**Your goal**. The full listing below is to be written out exactly.

**Available data**.

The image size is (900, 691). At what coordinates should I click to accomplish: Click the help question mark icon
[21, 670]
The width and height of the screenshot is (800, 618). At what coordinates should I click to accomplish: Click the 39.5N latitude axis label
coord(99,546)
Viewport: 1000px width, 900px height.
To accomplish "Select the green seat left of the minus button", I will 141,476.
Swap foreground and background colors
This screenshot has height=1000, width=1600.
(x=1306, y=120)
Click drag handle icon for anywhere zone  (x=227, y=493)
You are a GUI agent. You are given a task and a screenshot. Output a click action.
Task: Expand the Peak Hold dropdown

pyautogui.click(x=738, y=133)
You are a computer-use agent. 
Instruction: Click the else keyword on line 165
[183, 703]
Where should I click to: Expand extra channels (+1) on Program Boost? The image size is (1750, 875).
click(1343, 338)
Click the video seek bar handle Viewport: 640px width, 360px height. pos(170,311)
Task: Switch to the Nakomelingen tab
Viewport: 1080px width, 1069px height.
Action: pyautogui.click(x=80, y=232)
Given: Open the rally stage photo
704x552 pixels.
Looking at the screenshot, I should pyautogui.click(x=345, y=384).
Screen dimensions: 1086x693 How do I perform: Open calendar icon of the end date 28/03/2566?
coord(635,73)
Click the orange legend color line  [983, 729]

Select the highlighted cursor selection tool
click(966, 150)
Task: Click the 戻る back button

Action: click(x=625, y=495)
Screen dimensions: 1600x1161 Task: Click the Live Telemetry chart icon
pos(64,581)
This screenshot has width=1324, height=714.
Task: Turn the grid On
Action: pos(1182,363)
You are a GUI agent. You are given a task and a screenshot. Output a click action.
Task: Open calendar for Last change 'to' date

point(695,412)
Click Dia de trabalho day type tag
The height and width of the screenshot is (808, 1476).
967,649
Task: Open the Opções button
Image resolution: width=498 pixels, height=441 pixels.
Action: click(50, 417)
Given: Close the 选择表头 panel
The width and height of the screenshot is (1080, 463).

**Response to this exercise**.
The image size is (900, 691). At what coordinates should I click to accomplish: Click the help question mark icon
[21, 670]
The width and height of the screenshot is (800, 618). At what coordinates should I click to accomplish: Click the 39.5N latitude axis label
coord(99,546)
Viewport: 1000px width, 900px height.
To accomplish "Select the green seat left of the minus button", I will 141,476.
Swap foreground and background colors
This screenshot has height=1000, width=1600.
(x=1306, y=120)
Click drag handle icon for anywhere zone  (x=227, y=493)
You are a GUI agent. You are given a task and a screenshot. Output a click action.
Task: Expand the Peak Hold dropdown

pyautogui.click(x=738, y=133)
You are a computer-use agent. 
Instruction: Click the else keyword on line 165
[183, 703]
Where should I click to: Expand extra channels (+1) on Program Boost? The image size is (1750, 875).
click(1343, 338)
Click the video seek bar handle Viewport: 640px width, 360px height. pos(170,311)
Task: Switch to the Nakomelingen tab
Viewport: 1080px width, 1069px height.
Action: pyautogui.click(x=80, y=232)
Given: Open the rally stage photo
704x552 pixels.
Looking at the screenshot, I should pyautogui.click(x=345, y=384).
Screen dimensions: 1086x693 How do I perform: Open calendar icon of the end date 28/03/2566?
coord(635,73)
Click the orange legend color line  [983, 729]

Select the highlighted cursor selection tool
click(966, 150)
Task: Click the 戻る back button

Action: click(x=625, y=495)
Screen dimensions: 1600x1161 Task: Click the Live Telemetry chart icon
pos(64,581)
This screenshot has width=1324, height=714.
Task: Turn the grid On
Action: pos(1182,363)
You are a GUI agent. You are given a task and a screenshot. Output a click action.
Task: Open calendar for Last change 'to' date

point(695,412)
Click Dia de trabalho day type tag
The height and width of the screenshot is (808, 1476).
967,649
Task: Open the Opções button
Image resolution: width=498 pixels, height=441 pixels.
Action: click(50, 417)
Given: Close the 选择表头 panel
The width and height of the screenshot is (1080, 463).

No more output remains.